Why are we starting a 'data' company

December 25, 2025

4 min read

by Satyam Singh & Sai Niranjan

non-technical
multiple-authors
company

Data systems live and die with the infrastructure that shapes them. Before analytics surface insights, before pipelines orchestrate flows, before an organization can trust a single result, the groundwork must be engineered with care. The software that define this foundation shape the entire experience of building, scaling, and understanding modern data.

Yet despite the critical role these systems play in our work, we’ve seen their quality decline a little more each year. Software services often lock users in, making it hard to switch or integrate with other tools. The idea that software should be flexible, easy to update, and reliable over time seems to be fading. It’s a strange reality for something we rely on so heavily.

Our first goal is simple: build infrastructure that earns trust. Tools that stay fast under pressure. Tools that help you understand your data, but stay out of your way. Tools that make debugging, auditing, and navigating massive pipelines feel less like wrestling with a black box and more like working with a clear, predictable partner. Anything less isn’t worth building.

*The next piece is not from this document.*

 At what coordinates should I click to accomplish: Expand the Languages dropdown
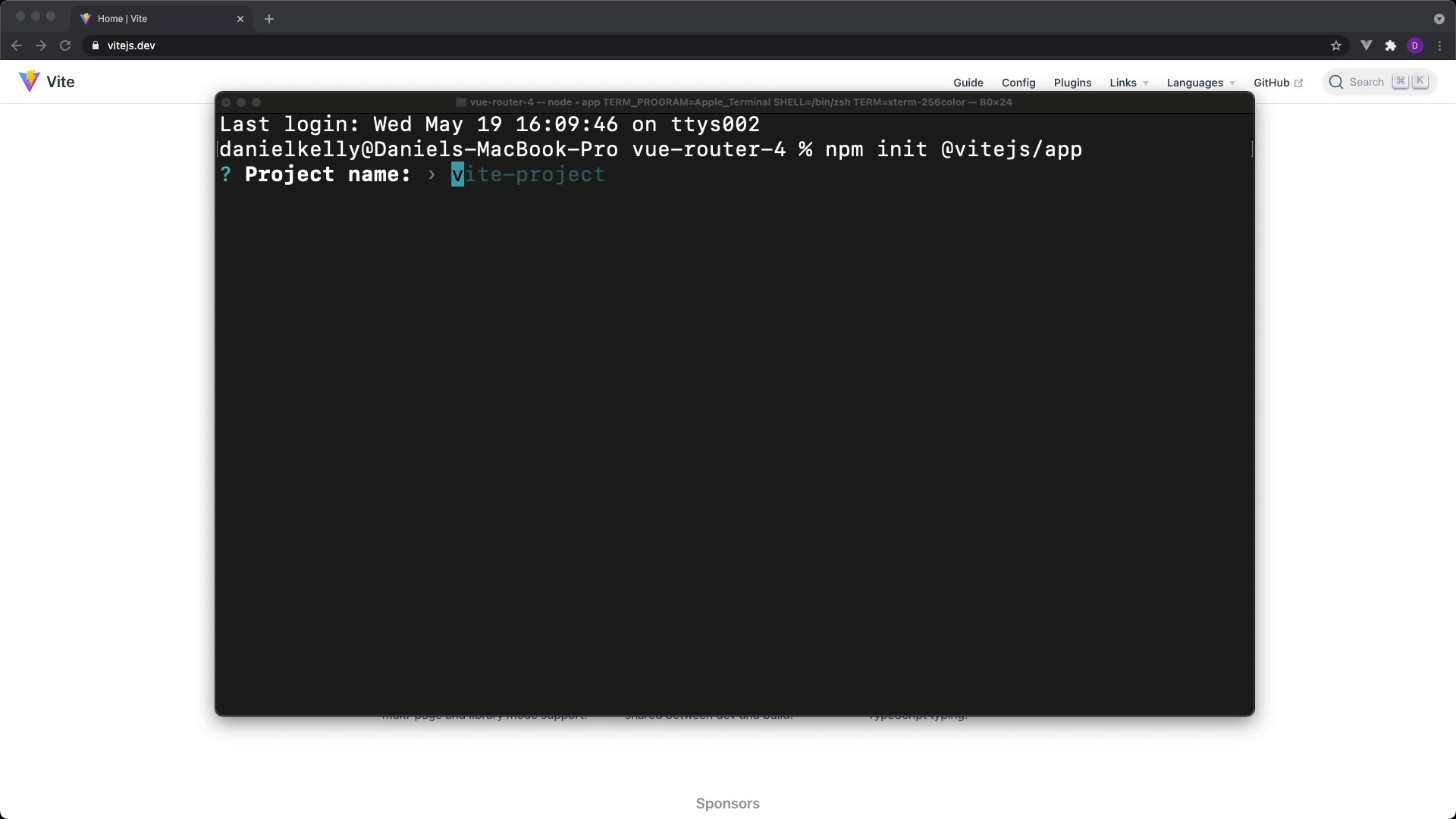coord(1200,83)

The vision of making data systems transparent, navigable, and collaborative is a defining principle guiding our journey. Therefore, with this initial piece of writing, we aim to describe our goals in precise terms and share an anecdote.

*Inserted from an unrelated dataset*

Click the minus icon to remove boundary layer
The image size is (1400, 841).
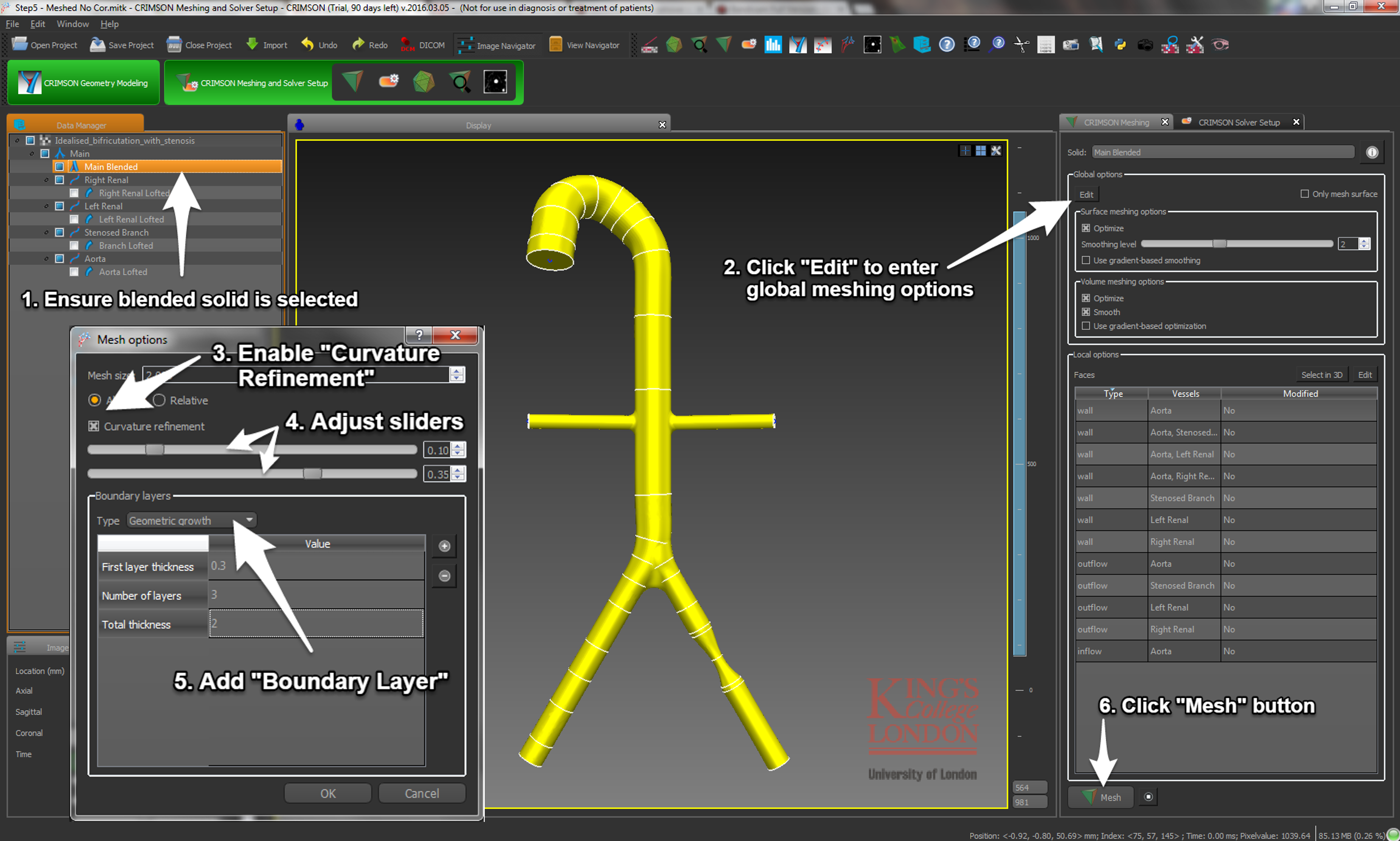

Where are data systems right now ?

Looking back at the history of data systems, it’s striking how many ideas we still rely on were born decades ago. In 1970, Ted Codd introduced the relational model, an abstraction so clean and powerful it reshaped computing. Early pioneers built entire worlds, filesystems, storage engines, query planners, transactional semantics, without a cloud or playbook for scaling beyond a single machine. Out of those constraints came systems that felt almost impossibly durable.

Over the decades, new layers arrived: distributed databases, Hadoop, Spark, and then the SaaS explosion, APIs, hosted pipelines, managed workflows. These innovations made “big data” manageable, but also shifted the focus from craftsmanship to convenience. Systems grew larger, not always better, and layers of abstraction piled up faster than teams could understand them.

As the cloud matured, new challenges emerged. Data landed in half a dozen warehouses before anyone asked why. Tools that once felt liberating grew brittle, and debugging became an archaeological exercise. Infrastructure worked, but it didn’t earn trust, and it felt like everyone was quietly fighting the same battles.

Challenges

The decline of data software isn’t a mystery. It’s the result of an ecosystem pulled apart by fragmented infrastructure and warped by late-stage capital that demands infinite returns from companies still running on borrowed time. Two forces shape this landscape more than anything else: the incentive structures that push data vendors toward lock-in instead of craftsmanship, and the technical complexity that makes building reliable data systems harder than it should be. These pressures compound and that's why we are in the mess today. There are bright spots Apache DataFusion, for example, shows how an open, reusable query engine can create a virtuous ecosystem. But sustainable, economically viable open source in data is still an unsolved issue.

Our Approach

Our approach is to build a quality focused company that creates a network of experts that help other parties with their data challenges and build and maintain trusted open solutions that helps the wider ecosystem.

Our Commitments

We are committed to build modern software that is highly performant, secure and modular at the same time. We want to provide clean and powerful ways of handling your data and help bring out latest of research to reality.

What to expect from our Blogs

We will be uploading new technical blogs in the upcoming months. We’ll publish concise, engineering-driven posts on query engines, storage and metadata layers, and observability pipelines, with an emphasis on real-world performance, failure modes, and architecture trade-offs.